Quels obstacles avez-vous rencontré ?  

L’obstacle principal a été le changement culturel. J’ai cru que tout pourrait changer du jour au lendemain. Depuis, j’ai fait mon mea-culpa. Les manières de travailler en place depuis longtemps sont difficiles à modifier. Il faut du temps et de l’accompagnement pour expliquer que personne ne perd de pouvoir, que tout le monde va s’y retrouver à la fin et que nous aurons peut-être même une meilleure ambiance de travail ! 

En plus, notre direction est peu armée humainement parlant, donc ça demande de prendre sur soi. Mais au final c’est très bénéfique. Quand des entreprises viennent nous voir en nous disant qu’elles peuvent travailler avec nous grâce à des avances de trésorerie qu’elles ne pouvaient pas avoir auprès de leur banque, on se dit que ça a du sens. L’enjeu c’est de décloisonner les tâches, d’arrêter de travailler en silo. Ainsi, nous pourrons penser plus globalement l’impact de mesure et la manière de travailler ensemble avec les entreprises et toutes les autres directions en interne. La difficulté qui vient ensuite est d’avoir suffisamment de ressource humaine pour pouvoir mener à bien ce travail. 

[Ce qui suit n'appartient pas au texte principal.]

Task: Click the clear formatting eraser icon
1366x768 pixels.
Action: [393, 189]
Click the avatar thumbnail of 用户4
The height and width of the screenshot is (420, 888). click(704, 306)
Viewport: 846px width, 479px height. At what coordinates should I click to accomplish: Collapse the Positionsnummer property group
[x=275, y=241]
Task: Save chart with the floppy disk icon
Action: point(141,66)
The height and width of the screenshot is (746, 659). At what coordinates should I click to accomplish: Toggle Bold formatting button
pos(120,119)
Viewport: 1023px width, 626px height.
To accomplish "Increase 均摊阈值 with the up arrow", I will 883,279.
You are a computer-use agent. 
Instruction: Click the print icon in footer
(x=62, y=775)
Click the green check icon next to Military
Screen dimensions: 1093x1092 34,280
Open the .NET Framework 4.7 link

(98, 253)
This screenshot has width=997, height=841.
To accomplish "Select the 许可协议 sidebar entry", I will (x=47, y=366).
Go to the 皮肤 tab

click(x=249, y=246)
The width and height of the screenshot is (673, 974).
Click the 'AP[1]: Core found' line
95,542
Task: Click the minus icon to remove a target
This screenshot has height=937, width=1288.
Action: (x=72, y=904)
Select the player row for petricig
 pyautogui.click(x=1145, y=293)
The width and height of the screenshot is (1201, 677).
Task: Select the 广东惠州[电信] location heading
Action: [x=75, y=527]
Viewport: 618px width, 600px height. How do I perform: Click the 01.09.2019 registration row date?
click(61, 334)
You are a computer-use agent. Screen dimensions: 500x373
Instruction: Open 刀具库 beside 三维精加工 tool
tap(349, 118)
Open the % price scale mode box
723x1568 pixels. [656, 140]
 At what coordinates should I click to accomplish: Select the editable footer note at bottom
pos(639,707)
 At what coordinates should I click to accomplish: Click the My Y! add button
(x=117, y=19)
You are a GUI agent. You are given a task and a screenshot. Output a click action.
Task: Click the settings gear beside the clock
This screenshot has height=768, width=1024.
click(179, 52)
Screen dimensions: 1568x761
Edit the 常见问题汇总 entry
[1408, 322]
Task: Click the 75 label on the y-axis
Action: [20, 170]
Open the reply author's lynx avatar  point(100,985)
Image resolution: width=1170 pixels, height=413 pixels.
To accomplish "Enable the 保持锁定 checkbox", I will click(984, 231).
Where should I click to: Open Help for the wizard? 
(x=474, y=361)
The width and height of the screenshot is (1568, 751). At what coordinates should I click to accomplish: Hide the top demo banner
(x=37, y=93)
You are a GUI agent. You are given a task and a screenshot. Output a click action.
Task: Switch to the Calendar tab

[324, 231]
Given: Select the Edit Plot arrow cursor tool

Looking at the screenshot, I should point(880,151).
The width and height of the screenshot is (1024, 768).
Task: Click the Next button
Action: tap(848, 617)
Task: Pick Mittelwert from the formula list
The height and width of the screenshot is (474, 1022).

Quel a été le coût de ce dispositif ? 

Je dois vous avouer que ne le l’ai pas évalué. Hormis l’aspect communication au départ, où nous avons dû mettre environ 5 000€, c’est surtout du temps de travail et de réflexion. Comme ce temps est disséminé un peu partout, il est difficile de le mesurer et de le chiffrer.  Ce sont des mesures peu coûteuses et très concrètes. Elles peuvent améliorer le cercle vertueux des dépenses publiques du territoire : l’impôt revient là où il a été perçu à travers ces marchés publics.

Quel conseil donneriez-vous pour mettre en place le pacte sur un autre territoire ? 

Ne pas se lancer seul et être soutenu politiquement et au plus haut niveau de la collectivité. Il ne faut pas oublier que ce projet va nécessairement bouger les lignes et le travail de certaines personnes et de la direction. Ces transformations demandent de se réunir, de se parler, de mettre tout sur la table de manière sereine et de collaborer. C’est indispensable pour que les mesures aient un impact très concret pour les entreprises. Travailler collectivement est important car un changement culturel de l’administration et des marchés publics s’impose.